Regular expression for template engine?

Regular expression for template engine? - php

I'm learning about regular expressions and want to write a templating engine in PHP.
Consider the following "template":
<!DOCTYPE html>
<html lang="{{print("{hey}")}}" dir="{{$dir}}">
<head>
<meta charset="{{$charset}}">
</head>
<body>
{{$body}}
{{}}
</body>
</html>
I managed to create a regex that will find anything except for {{}}.
Here's my regex:
{{[^}]+([^{])*}}
There's just one problem.

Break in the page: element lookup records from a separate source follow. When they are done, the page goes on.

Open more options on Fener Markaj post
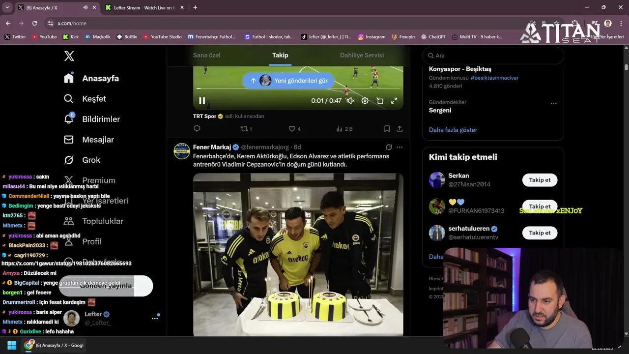The height and width of the screenshot is (354, 629). (400, 147)

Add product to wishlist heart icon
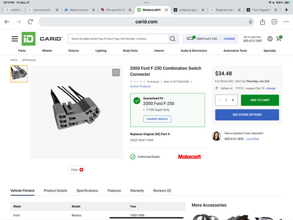coord(116,72)
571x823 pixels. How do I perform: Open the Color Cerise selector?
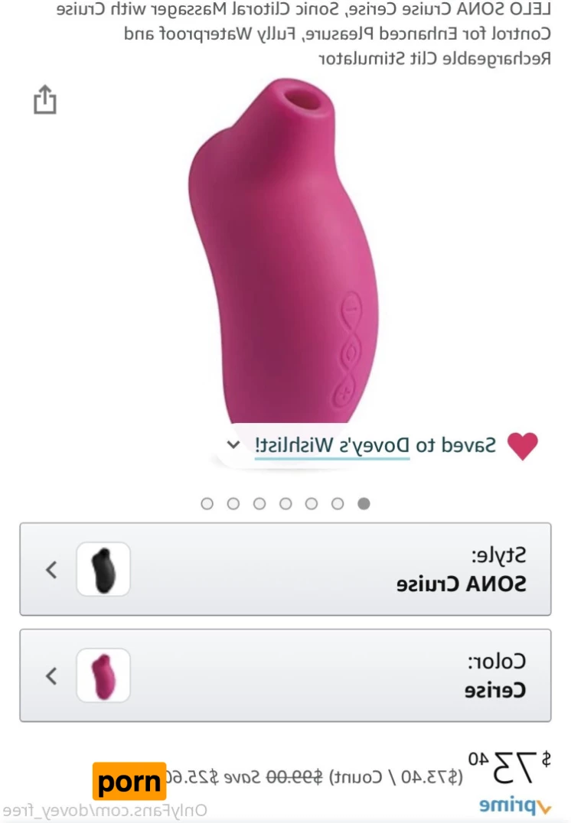tap(286, 675)
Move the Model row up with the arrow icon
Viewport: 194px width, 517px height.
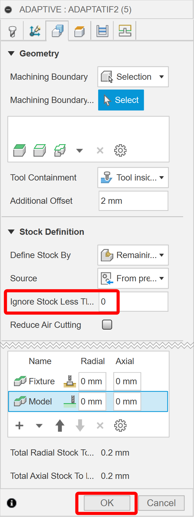[60, 425]
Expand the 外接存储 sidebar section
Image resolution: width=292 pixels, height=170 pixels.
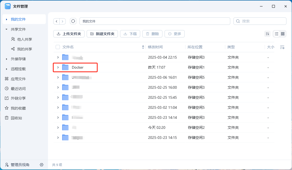tap(6, 59)
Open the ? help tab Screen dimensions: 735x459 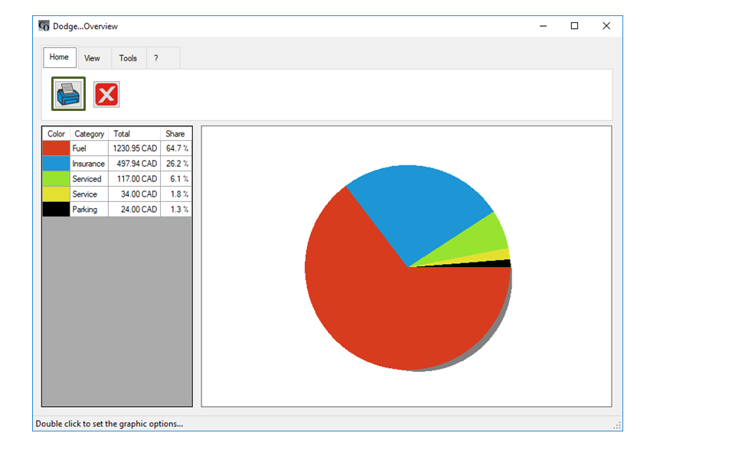click(x=155, y=58)
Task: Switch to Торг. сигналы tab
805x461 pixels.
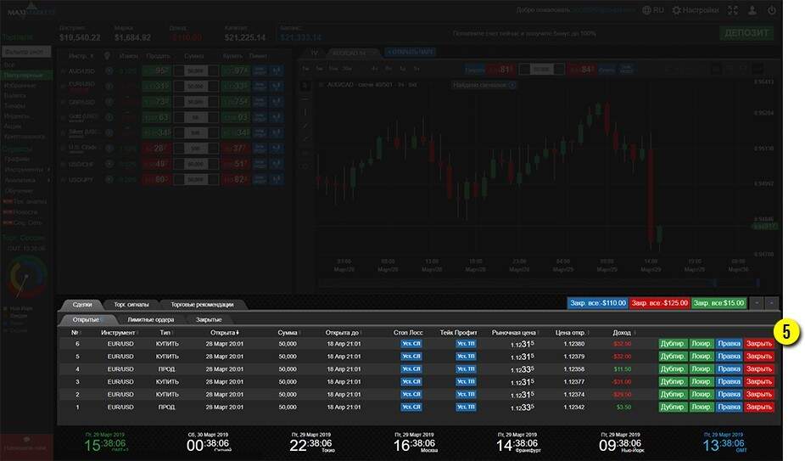Action: (x=131, y=304)
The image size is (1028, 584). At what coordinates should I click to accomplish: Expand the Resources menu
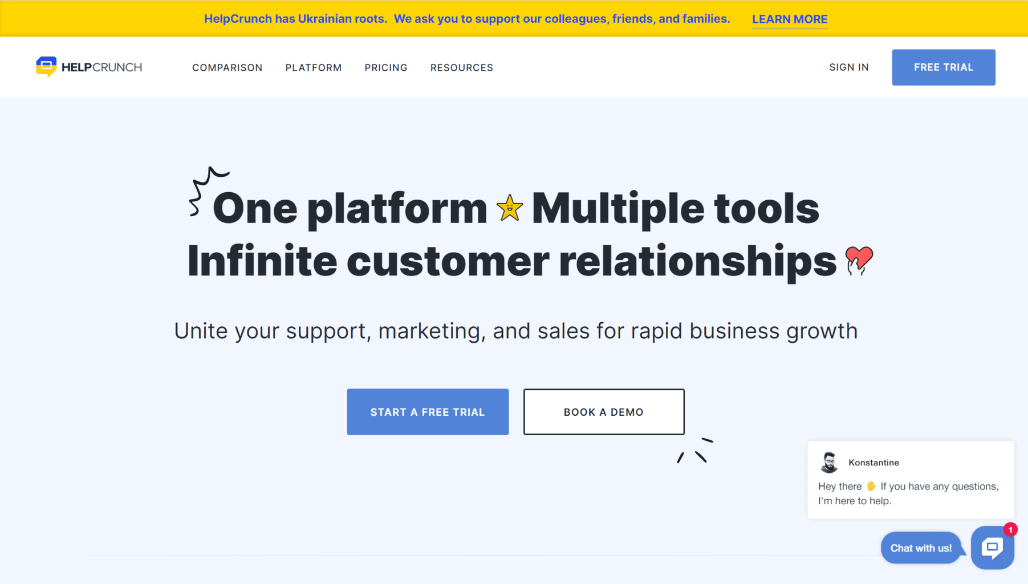[462, 67]
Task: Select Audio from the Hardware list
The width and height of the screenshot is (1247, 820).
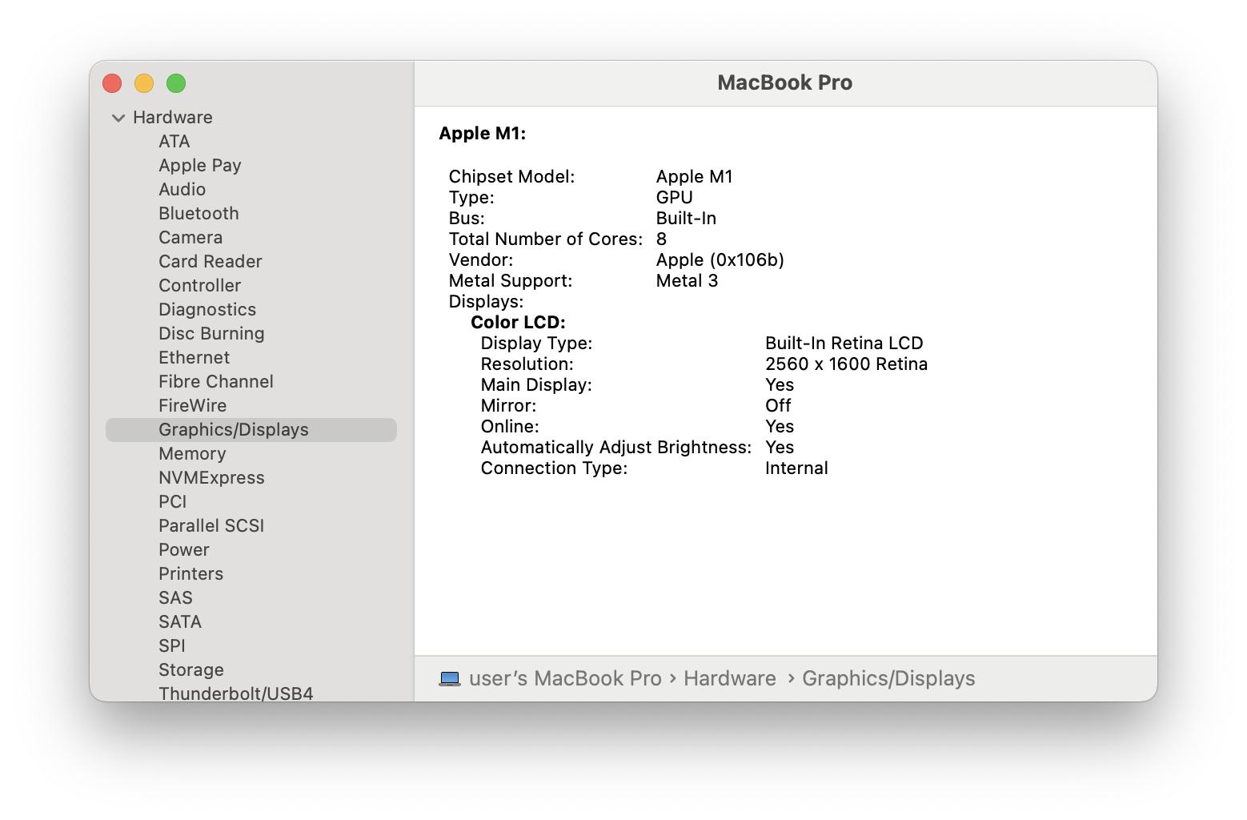Action: coord(182,190)
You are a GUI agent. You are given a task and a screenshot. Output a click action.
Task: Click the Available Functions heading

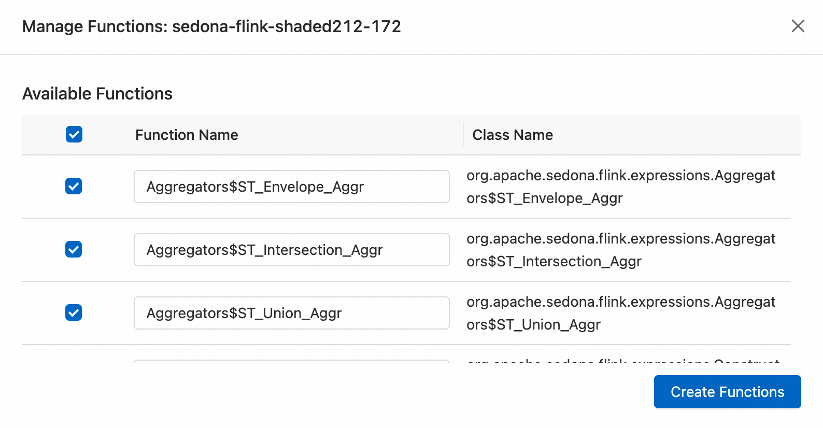tap(97, 94)
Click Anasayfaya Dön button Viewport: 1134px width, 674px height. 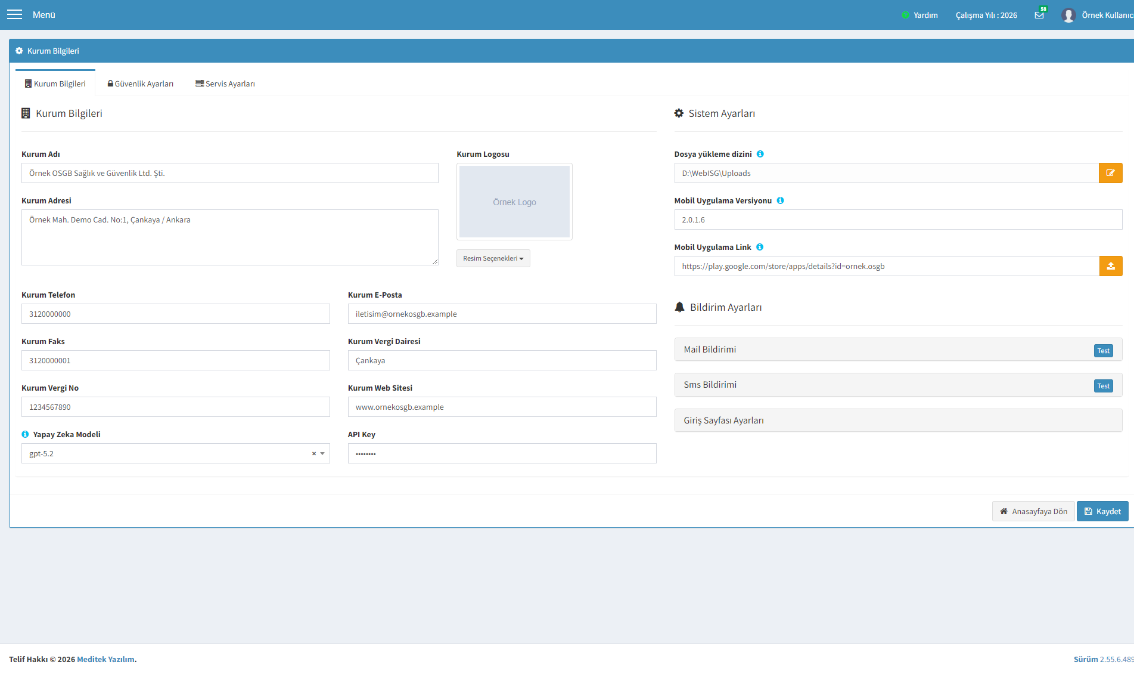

How do I allow the literal { and } to be used within {{}} tags?
It will not find {{print("{hey}")}}.
Thanks in advance.

This is a pattern to match the content inside double curly brackets:
$pattern = <<<'LOD'
~
(?(DEFINE)
(?<quoted>
' (?: [^'\\]+ | (?:\\.)+ )++ ' |
" (?: [^"\\]+ | (?:\\.)+ )++ "
)
(?<nested>
{ (?: [^"'{}]+ | \g<quoted> | \g<nested> )*+ }
)
)
{{
(?<content>
(?:
[^"'{}]+
| \g<quoted>
| \g<nested>
)*+
)
}}
~xs
LOD;
Compact version:
$pattern = '~{{((?>[^"\'{}]+|((["\'])(?:[^"\'\\\]+|(?:\\.)+|(?:(?!\3)["\'])+)++\3)|({(?:[^"\'{}]+|\g<2>|(?4))*+}))*+)}}~s';
The content is in the first capturing group, but you can use the named capture 'content' with the detailed version.
If this pattern is longer, it allows all that you want inside quoted parts including escaped quotes, and is faster than a simple lazy quantifier in much cases.
Nested curly brackets are allowed too, you can write {{ doThat(){ doThis(){ }}}} without problems.
The subpattern for quotes can be written like this too, avoiding to repeat the same thing for single and double quotes (I use it in compact version)
(["']) # the quote type is captured (single or double)
(?: # open a group (for the various alternatives)
[^"'\\]+ # all characters that are not a quote or a backslash
| # OR
(?:\\.)+ # escaped characters (with the \s modifier)
| #
(?!\g{-1})["'] # a quote that is not the captured quote
)++ # repeat one or more times
\g{-1} # the captured quote (-1 refers to the last capturing group)
Notice: a backslash must be written \\ in nowdoc syntax but \\\ or \\\\ inside single quotes.
Explanations for the detailed pattern:
The pattern is divided in two parts:
the definitions where i define named subpatterns
the whole pattern itself
The definition section is useful to avoid to repeat always the same subpattern several times in the main pattern or to make it more clear. You can define subpatterns that you will use later in this space: (?(DEFINE)....)
This section contains 2 named subpatterns:
quoted : that contains the description of quoted parts
nested : that describes nested curly brackets parts
detail of nested
(?<nested> # open the named group "nested"
{ # literal {
## what can contain curly brackets? ##
(?> # open an atomic* group
[^"'{}]+ # all characters one or more times, except "'{}
| # OR
\g<quoted> # quoted content, to avoid curly brackets inside quoted parts
# (I call the subpattern I have defined before, instead of rewrite all)
| \g<nested> # OR curly parts. This is a recursion
)*+ # repeat the atomic group zero or more times (possessive *)
} # literal }
) # close the named group
(* more informations about atomic groups and possessive quantifiers)
But all of this are only definitions, the pattern begins really with: {{
Then I open a named capture group (content) and I describe what can be found inside, (nothing new here).
I use to modifiers, x and s. x activates the verbose mode that allows to put freely spaces in the pattern (useful to indent). s is the singleline mode. In this mode, the dot can match newlines (it can't by default). I use this mode because there is a dot in the subpattern quoted.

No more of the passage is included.